Les fondations de chapelles se multiplièrent à compter de la fin du XIIe siècle, nécessitant l’aménagement de nombreux autels pour célébrer des messes commémoratives à la mémoire des fondateurs. On aboutit ainsi dès le XIVe siècle à la célébration d’environ 120 messes quotidiennes dans la cathédrale. Ce mouvement entraîna la construction des chapelles latérales pour l’accomplissement des messes basses qui ne devaient pas contrarier le déroulement des offices religieux dans le chœur.
Si la cathédrale gothique était dépourvue de fonctions paroissiales, les fidèles originaires de l’ensemble du diocèse s’y rassemblaient lors des grandes fêtes religieuses (Noël, Pâques, Ascension, Pentecôte et Assomption) ou à l’occasion d’évènements exceptionnels comme la venue du roi à Notre-Dame, juste après son sacre à Reims ou lors de la veillée funèbre du corps du souverain la veille de son inhumation à Saint-Denis. En plus de jouer un rôle-clé aux deux extrémités de chaque règne, Notre-Dame était honorée des visites des souverains plus qu’aucun autre sanctuaire du royaume. C’est ce qui explique l’abondance de l’iconographie royale dans le monument, comme en témoigne encore la figure agenouillée du roi Louis VI sur le tympan du portail Sainte-Anne, une œuvre du milieu du XIIe siècle, remployée lors de la construction de la façade actuelle au début du XIIIe siècle. C’est évidemment la galerie des Rois, frise monumentale de 28 statues colossales qui couronnait les portails, qui exalte avec le plus d’éclat la monarchie française, en écho à une statue (disparue) du roi Philippe Auguste (1180-1223) près de l’autel majeur ou au couple royal de Saint Louis et Marguerite de Provence représenté sur le tympan de la porte rouge quelques décennies plus tard, vers 1270.

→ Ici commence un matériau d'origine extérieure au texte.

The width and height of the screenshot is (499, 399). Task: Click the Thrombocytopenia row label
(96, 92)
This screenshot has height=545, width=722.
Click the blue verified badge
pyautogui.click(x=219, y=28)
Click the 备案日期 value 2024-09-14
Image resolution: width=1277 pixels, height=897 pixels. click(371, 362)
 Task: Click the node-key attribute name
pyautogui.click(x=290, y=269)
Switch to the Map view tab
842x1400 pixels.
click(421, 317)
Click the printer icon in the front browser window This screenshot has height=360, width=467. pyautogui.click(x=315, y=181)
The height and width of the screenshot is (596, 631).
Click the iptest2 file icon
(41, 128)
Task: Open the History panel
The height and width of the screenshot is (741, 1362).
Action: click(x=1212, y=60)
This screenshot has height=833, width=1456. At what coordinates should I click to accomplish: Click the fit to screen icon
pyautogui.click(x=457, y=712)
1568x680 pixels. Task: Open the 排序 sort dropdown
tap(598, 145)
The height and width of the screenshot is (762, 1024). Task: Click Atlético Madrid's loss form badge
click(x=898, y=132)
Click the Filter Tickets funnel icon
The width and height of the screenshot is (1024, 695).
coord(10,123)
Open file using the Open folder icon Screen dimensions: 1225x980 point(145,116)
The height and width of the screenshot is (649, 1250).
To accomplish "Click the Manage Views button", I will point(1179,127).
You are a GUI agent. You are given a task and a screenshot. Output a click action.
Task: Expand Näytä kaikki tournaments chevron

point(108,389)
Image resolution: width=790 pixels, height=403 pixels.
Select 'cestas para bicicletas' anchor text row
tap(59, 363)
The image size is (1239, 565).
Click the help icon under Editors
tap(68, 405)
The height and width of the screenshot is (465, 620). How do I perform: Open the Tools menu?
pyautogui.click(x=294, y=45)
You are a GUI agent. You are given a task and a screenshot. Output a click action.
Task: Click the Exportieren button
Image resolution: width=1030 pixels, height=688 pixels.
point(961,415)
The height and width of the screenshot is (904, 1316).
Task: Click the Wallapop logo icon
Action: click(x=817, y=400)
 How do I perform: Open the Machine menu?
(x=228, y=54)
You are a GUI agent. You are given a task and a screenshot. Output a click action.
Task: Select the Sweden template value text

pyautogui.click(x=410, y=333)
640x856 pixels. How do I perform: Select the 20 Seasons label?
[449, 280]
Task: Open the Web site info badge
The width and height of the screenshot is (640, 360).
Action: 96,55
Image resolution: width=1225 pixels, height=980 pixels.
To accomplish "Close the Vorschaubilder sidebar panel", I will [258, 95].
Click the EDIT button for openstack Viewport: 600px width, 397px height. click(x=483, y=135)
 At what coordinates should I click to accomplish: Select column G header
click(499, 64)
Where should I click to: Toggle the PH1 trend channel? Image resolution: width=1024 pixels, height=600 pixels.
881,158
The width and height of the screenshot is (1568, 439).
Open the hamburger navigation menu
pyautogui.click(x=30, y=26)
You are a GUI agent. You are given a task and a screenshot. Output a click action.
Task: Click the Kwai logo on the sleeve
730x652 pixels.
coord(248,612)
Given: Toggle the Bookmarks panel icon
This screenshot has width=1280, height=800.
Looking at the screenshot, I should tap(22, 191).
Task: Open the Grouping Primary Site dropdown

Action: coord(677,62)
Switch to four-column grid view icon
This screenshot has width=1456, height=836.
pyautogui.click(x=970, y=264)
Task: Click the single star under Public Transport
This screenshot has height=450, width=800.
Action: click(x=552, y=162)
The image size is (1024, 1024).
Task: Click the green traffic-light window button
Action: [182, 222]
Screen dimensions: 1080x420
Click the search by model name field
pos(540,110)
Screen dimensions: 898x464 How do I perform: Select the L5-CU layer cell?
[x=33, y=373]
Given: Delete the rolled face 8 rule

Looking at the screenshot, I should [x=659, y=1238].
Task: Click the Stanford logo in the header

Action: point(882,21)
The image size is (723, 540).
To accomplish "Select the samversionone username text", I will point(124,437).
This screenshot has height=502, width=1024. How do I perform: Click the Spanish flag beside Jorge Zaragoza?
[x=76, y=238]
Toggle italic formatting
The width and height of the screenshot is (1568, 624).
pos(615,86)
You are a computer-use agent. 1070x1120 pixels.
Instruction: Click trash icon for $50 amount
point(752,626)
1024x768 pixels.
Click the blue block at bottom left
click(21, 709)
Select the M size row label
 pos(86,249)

La cathédrale marquait aussi le point de départ et l’arrivée de processions qui rassemblaient le clergé et des milliers de fidèles accompagnant des reliques sacrées dans des cheminements codifiés dans la ville de Paris à certaines fêtes ou en des moments dramatiques, pour conjurer des épidémies ou des épisodes climatiques désastreux. La sonnerie des cloches appelait aux offices, mais aussi signalait la fin de la journée de travail pour toute la ville jusqu’à l’apparition d’horloges publiques et ce, pas avant le milieu du XIVe siècle.